JTA — For a short time Thursday night, Twitter users could see a post that would confuse anyone plugged into the world of Israel advocacy.
“We love apartheid,” tweeted an account with the handle AIPAC, the acronym for the American Israel Public Affairs Committee. The account’s profile picture was the same red-and-blue Jewish star that the organization has long used on the social media platform.
The message was shocking because AIPAC is a vociferous defender of Israel against criticism, including the argument that the country perpetuates an apartheid system through its treatment of Palestinians. But it was also fake: The group had fallen victim to a wave of spoofs, falsification and abuse unleashed by Elon Musk’s recent acquisition of Twitter.

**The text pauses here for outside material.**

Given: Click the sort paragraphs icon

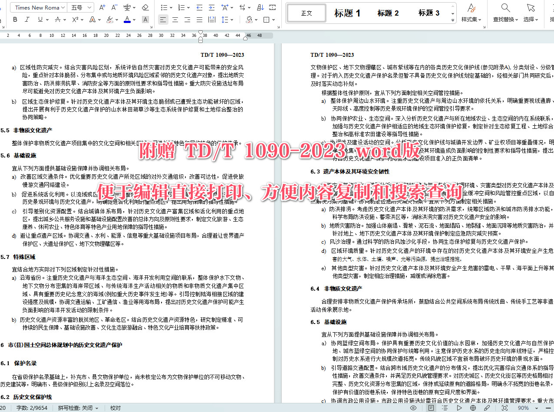Looking at the screenshot, I should (x=261, y=7).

Only by looking closely could a user see that the account belonged to “AIPAC_USA,” not “AIPAC,” where the group has long posted. The impersonating account was deleted but not before the tweet had been seen and amplified thousands of times. It even got engagement from accounts impersonating other prominent figures. “Totally agree,” responded @KariLakeAZ, a fake account purporting to belong to the far-right Republican candidate for governor who is lagging in Arizona’s vote count.
The spoof was one of countless instances of impersonation meant to provoke reactions or sow chaos that have unfolded since Musk paid $44 billion to buy the platform two weeks ago. He has swiftly made steep layoffs and abrupt changes to moderation and authentication rules, all while tweeting crass and controversial content himself. The turmoil has sent users, advertisers and employees packing, while opening the floodgates to bad actors on the site.
Musk has also continually tweeted out different sets of rules concerning impersonations on the platform; by Thursday, he said that “parody” accounts must include that word in their names.
A slew of top executives, including those responsible for privacy and legal compliance, have left the company in recent days, according to media reports. But until Thursday night, a top leader who had led efforts to keep hate speech off the platform, Head of Trust and Safety Yoel Roth, had remained in place and seemingly in Musk’s favor, tweeting explanations of his new boss’ decrees and assurances that the company was taking hate speech seriously. He even appeared alongside Musk in a meeting meant to placate panicked advertisers on Wednesday.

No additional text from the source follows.